# NFS problem

## de4d

just after i installed gentoo i remarked that mounting an NFS fs took quite long (about 2-3 mins). i didnt care tho, cause it worked.

now (without having done anything about it) it waits for the same 2-3 mins and then brings up a 'mount: rpc: portmapper failure - rpc: timed

out'.

the server works fine (mounted from another machine).

im using the 2.4.18-r9 gentoo kernel and compiled in NFSclient support.

i thought kernel support for a specific file system enables me to mount this filesystem - but there must be something wrong about that.

tanx in advance for any hints.

----------

## kirill

 *de4d wrote:*   

> just after i installed gentoo i remarked that mounting an NFS fs took quite long (about 2-3 mins). i didnt care tho, cause it worked.
> 
> now (without having done anything about it) it waits for the same 2-3 mins and then brings up a 'mount: rpc: portmapper failure - rpc: timed
> 
> out'.

 

slow mount - You did start portmapper, didn't you?

# /etc/init.d/pormat start

We've also had some discussion about NFS here: https://forums.gentoo.org/viewtopic.php?t=12842

----------

## de4d

thanx for ur hints but read this (its actually weird):

mount somehost:share mountpoint

-> RPC timeout

mount somehost.somedomain:share mountpoint

-> WORKS

host somehost

-> somehost.somedomain has adress w.x.y.z (which is correct)

cat /etc/resolv.conf

-> nameserver b.l.a.h

-> seach somedomain

i think this is a bug

but maybe im just dumb

----------

## kirill

 *de4d wrote:*   

> thanx for ur hints but read this (its actually weird):
> 
> mount somehost:share mountpoint
> 
> -> RPC timeout
> ...

 

How does the file /etc/exports on the SOMEHOST look like?

is it "/share other.ip.address()" or "/share otherhost()" or "/share otherhost.otherdomain()" and does other.ip.address have reverse?

----------

## de4d

in the exports file ive only used plain ip adresses

ive set this up b4 ive done the nameserver stuff

----------

## kirill

 *de4d wrote:*   

> in the exports file ive only used plain ip adresses
> 
> ive set this up b4 ive done the nameserver stuff

 

I  remember when I used ip-address in exports and tried to access it. Guess what I got "permission denied" and guess why? my beloved ISP had setup a reverse (on its dns server) which was totally different from my clients FQDN. Even setting the ip address and the FQDN to match in /etc/hosts didn't help.

----------

## de4d

permission denied is at least a problem which u can trace back in a certain way.

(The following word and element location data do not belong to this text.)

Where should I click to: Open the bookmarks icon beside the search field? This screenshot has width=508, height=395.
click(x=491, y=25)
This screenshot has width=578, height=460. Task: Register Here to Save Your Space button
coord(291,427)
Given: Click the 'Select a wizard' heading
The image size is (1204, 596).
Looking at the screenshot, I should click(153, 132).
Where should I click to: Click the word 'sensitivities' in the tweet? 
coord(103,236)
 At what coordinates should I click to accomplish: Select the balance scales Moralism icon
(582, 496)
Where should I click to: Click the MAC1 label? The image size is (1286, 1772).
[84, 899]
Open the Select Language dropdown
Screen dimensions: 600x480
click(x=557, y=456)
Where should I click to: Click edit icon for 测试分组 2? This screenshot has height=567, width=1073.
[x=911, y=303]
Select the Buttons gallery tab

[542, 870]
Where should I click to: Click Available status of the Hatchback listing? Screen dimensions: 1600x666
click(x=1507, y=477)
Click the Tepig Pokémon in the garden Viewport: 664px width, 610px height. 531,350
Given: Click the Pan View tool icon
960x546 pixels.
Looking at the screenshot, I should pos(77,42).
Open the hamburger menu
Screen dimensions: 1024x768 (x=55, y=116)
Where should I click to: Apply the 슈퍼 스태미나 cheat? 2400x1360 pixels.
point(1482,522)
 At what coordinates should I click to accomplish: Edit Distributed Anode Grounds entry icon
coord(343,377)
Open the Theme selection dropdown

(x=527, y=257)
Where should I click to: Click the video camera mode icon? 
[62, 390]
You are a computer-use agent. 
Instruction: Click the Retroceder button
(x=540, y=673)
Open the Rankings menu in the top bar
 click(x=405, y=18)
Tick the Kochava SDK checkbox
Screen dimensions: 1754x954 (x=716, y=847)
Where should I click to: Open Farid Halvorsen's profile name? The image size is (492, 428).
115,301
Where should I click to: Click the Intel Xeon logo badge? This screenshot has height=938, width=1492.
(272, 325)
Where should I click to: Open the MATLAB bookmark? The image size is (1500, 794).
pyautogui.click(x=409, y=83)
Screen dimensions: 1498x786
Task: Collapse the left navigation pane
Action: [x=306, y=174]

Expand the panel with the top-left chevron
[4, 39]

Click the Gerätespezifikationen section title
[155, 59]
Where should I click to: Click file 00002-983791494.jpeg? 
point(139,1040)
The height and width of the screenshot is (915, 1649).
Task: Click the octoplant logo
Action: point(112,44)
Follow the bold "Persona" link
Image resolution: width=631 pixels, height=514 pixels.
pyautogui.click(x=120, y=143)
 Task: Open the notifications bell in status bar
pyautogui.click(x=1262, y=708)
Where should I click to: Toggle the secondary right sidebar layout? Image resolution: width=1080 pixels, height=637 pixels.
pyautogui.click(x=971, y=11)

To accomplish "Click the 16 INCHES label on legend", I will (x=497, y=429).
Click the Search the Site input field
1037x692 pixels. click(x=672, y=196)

my rpc timeouts let my whole portmapd seem to be srcewed (which obviously is not...)

if i hadnt tried this with ip adresses just by chance, id still sit here looking 4 a way out ...

when i have some time ill try to reproduce this - in anyway its a kinda interesting error to me :)

----------

## bravecobra

Seems I'm experiencing the same problem here.

----------